● What is asked: Retype the records below word for word, leaving out the pictures.
Start
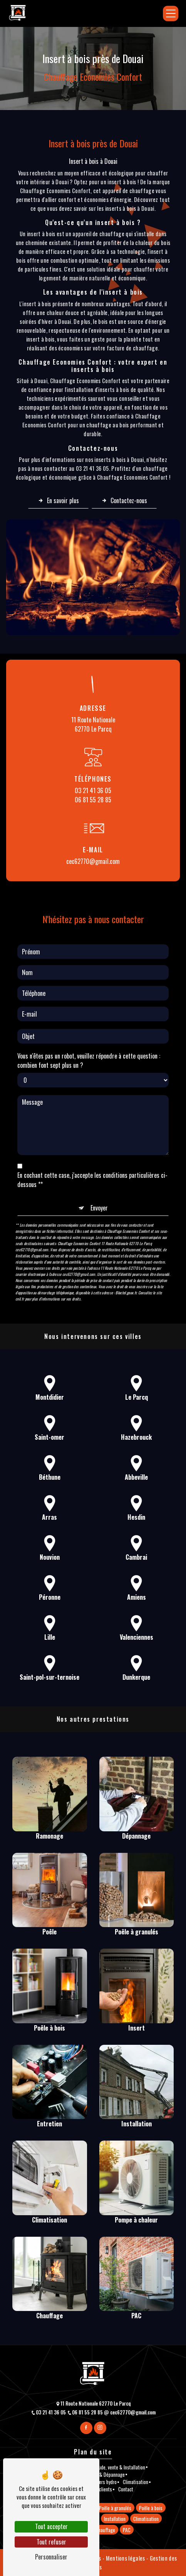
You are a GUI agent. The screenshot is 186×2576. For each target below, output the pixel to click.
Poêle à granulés (115, 2507)
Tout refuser (51, 2541)
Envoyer (99, 1169)
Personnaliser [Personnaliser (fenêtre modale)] (51, 2556)
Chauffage (105, 2529)
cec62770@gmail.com (93, 861)
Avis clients (101, 2489)
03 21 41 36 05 (93, 790)
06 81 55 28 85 (93, 799)
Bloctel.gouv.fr (126, 1254)
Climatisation (135, 2482)
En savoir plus (58, 500)
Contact (125, 2489)
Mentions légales (125, 2558)
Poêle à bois (151, 2507)
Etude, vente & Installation (120, 2467)
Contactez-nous (124, 500)
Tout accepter (51, 2526)
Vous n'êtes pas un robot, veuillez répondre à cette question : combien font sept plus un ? (88, 1022)
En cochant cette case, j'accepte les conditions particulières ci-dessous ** (92, 1141)
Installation (115, 2519)
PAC (127, 2529)
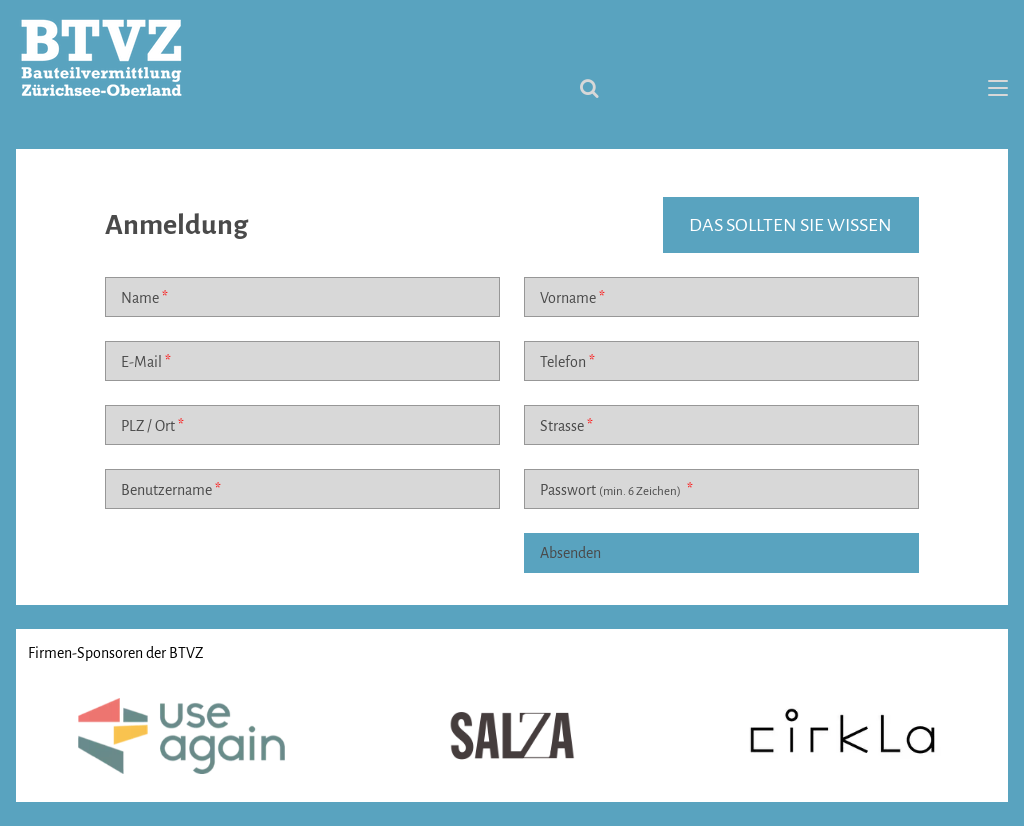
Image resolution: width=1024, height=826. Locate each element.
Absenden (570, 553)
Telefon (563, 362)
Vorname (568, 298)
End
● Correct result:
You are a GUI agent. The screenshot is 186×2576. For each target below, output the pixel to click.
Poêle à granulés (115, 2507)
Tout refuser (51, 2541)
Envoyer (99, 1169)
Personnaliser [Personnaliser (fenêtre modale)] (51, 2556)
Chauffage (105, 2529)
cec62770@gmail.com (93, 861)
Avis clients (101, 2489)
03 21 41 36 05 (93, 790)
06 81 55 28 85 (93, 799)
Bloctel.gouv.fr (126, 1254)
Climatisation (135, 2482)
En savoir plus (58, 500)
Contact (125, 2489)
Mentions légales (125, 2558)
Poêle à bois (151, 2507)
Etude, vente & Installation (120, 2467)
Contactez-nous (124, 500)
Tout accepter (51, 2526)
Vous n'êtes pas un robot, veuillez répondre à cette question : combien font sept plus un ? (88, 1022)
En cochant cette case, j'accepte les conditions particulières ci-dessous ** (92, 1141)
Installation (115, 2519)
PAC (127, 2529)
Image resolution: width=1024, height=826. Locate each element.
Absenden (570, 553)
Telefon (563, 362)
Vorname (568, 298)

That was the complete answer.